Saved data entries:
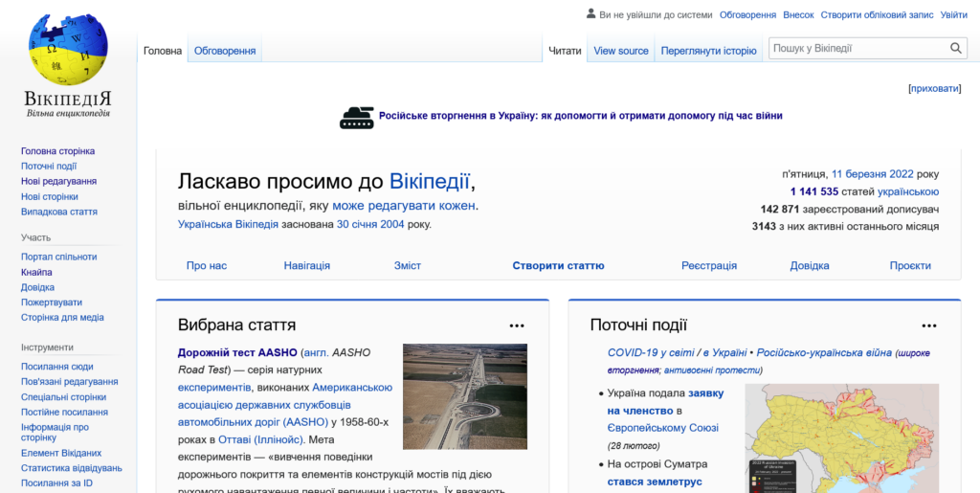
Task: Open the Ukraine invasion map thumbnail
Action: click(841, 437)
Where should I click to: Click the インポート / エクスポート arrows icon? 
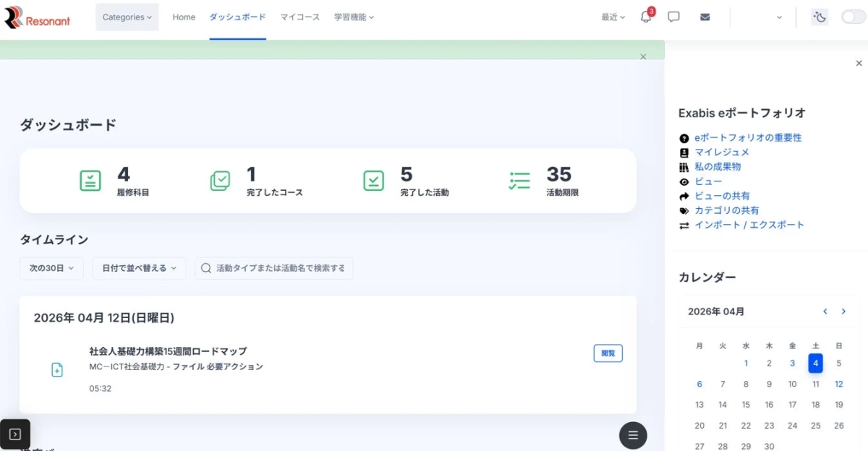pyautogui.click(x=686, y=225)
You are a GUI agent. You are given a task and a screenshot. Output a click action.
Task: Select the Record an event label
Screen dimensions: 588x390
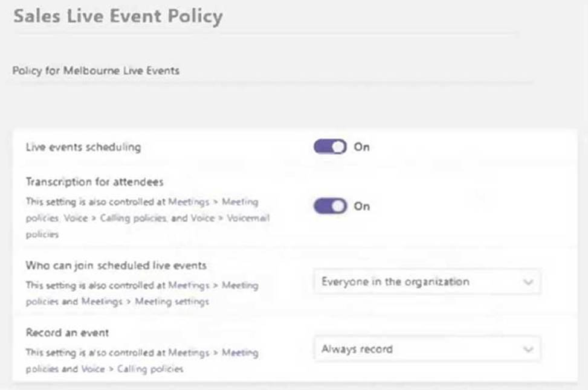[x=67, y=333]
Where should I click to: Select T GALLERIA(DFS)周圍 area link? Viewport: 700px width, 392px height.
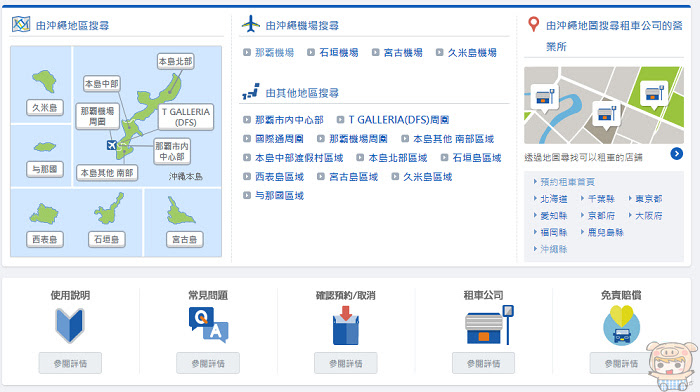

→ Description of the task: What is needed is an exact restatement of every line from the one containing "Where should I click to: Click" through the last line of the records, pictures left out.

→ Response to the task:
Where should I click to: Click the インポート / エクスポート arrows icon? 
pyautogui.click(x=686, y=225)
You are a GUI agent. You are given a task and a screenshot. Output a click action.
Task: Select the Record an event label
Screen dimensions: 588x390
[x=67, y=333]
Where should I click to: Select T GALLERIA(DFS)周圍 area link? Viewport: 700px width, 392px height.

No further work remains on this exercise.